Brian Finan, Sebastian D. Parlee, Bin Yang


Non-alcoholic steatohepatitis (NASH) is a spectrum of histological liver pathologiesranging from hepatocyte fat accumulation, hepatocellular ballooning, lobular inflammation, and pericellular fibrosis. Based on early investigations, it was discovered that visceral fat accumulation, hepatic insulin resistance, and atherogenic dyslipidemia are pathological triggers for NASH progression.
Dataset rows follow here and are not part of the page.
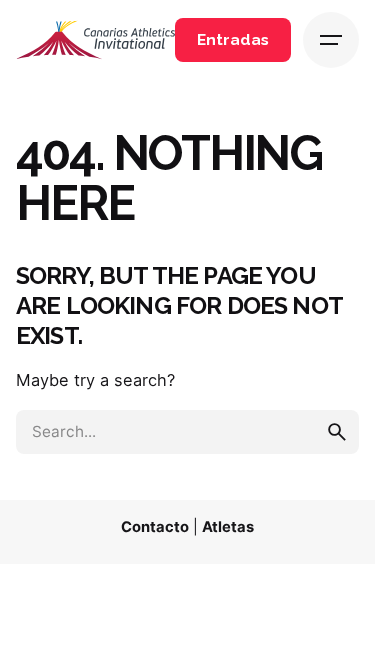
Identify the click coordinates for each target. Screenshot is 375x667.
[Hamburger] (331, 40)
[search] (337, 432)
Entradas (233, 39)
As these pathogenic features are common with obesity, type 2 diabetes (T2D), and atherosclerosis, therapies that target dysregulated core metabolic pathways may hold promise for treating NASH, particularly as first-line treatments.

Scope of Review

In this review, the latest clinical data on nuclear hormone- and peptide hormone-based drug candidates for NASH are reviewed and contextualized, culminating with a discovery research perspective on emerging combinatorial therapeutic approaches that merge nuclear and peptide strategies.

Major Conclusion

Several drug candidates targeting the metabolic complications of NASH have shown promise in early clinical trials, albeit with unique benefits and challenges, but questions remain regarding their translation to larger and longer clinical trials, as well as their utility in a more diseased patient population. Promising polypharmacological approaches can potentially overcome some of these perceived challenges, as has been suggested in preclinical models, but deeper characterizations are required to fully evaluate these opportunities.